Richman concluded that DACA "contravenes comprehensive statutory schemes for removal, allocation of lawful presence, and allocation of work authorization."

"Declining to prosecute does not transform presence deemed unlawful by Congress into lawful presence and confer eligibility for otherwise unavailable benefits based on that change," the opinion added, quoting an earlier ruling against the Deferred Action for Parents of Americans and Lawful Permanent Residents, or DAPA.

Created during the Obama administration in 2012, DACA provided people who were minors when they illegally entered the U.S. with benefits, including protection from being deported, the ability to apply for a driver's license, a social security number and a permit to work. 

Other conditions to be eligible for DACA relief included having no criminal record, being a student or honorably discharged veteran of the armed forces, being under the age of 30 when the memorandum was released and having lived in the U.S. for at least five years from when the program was initiated.

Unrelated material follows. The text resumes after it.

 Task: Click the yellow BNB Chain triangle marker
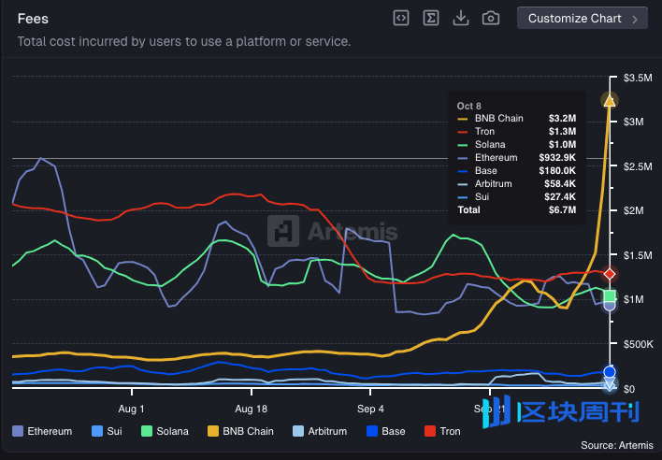coord(610,100)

The policy protected over 800,000 immigrants — known as Dreamers — but didn't grant them a pathway to citizenship or official legal status.  

Richman acknowledged that "DACA has had profound significance to recipients and many others in the ten years since its adoption." 

"Given the 'uncertainty of the final disposition' and the 'inevitable disruption that would arise from a lack of continuity and stability,' we preserve the stay as to existing recipients," the opinion states. 

President Donald Trump's efforts to rescind DACA were thwarted by litigation, with the U.S. Supreme Court stopping the Trump administration from ending the program in a 5-4 decision in 2020.

In July 2021, U.S. District Judge Andrew Hanen issued an order halting the Biden administration from granting new applications for DACA, concluding in part that the Obama-era DHS violated the APA with the creation and continued operation of DACA.

"The DACA Memorandum and the DACA program that it created are hereby vacated and remanded to DHS for further consideration," wrote Hanen last year.

World Relief, an Evangelical humanitarian organization that has helped to file more than 4,300 DACA applications, released a statement denouncing the district court's order as "devastating" to Dreamers.

"This new decision is devastating for these resilient young people, and for their families, churches, communities and employers," stated World Relief President Scott Arbeiter at the time.

"Congress should not wait for further court decisions: they must act immediately to finally pass legislation that the significant majority of Americans. Including the majority of evangelical Christians, say they support."  

Immigration advocates have been calling on the U.S. Congress for years to pass immigration reform legislation. Those calls will be heightened in the aftermath of Wednesday's ruling.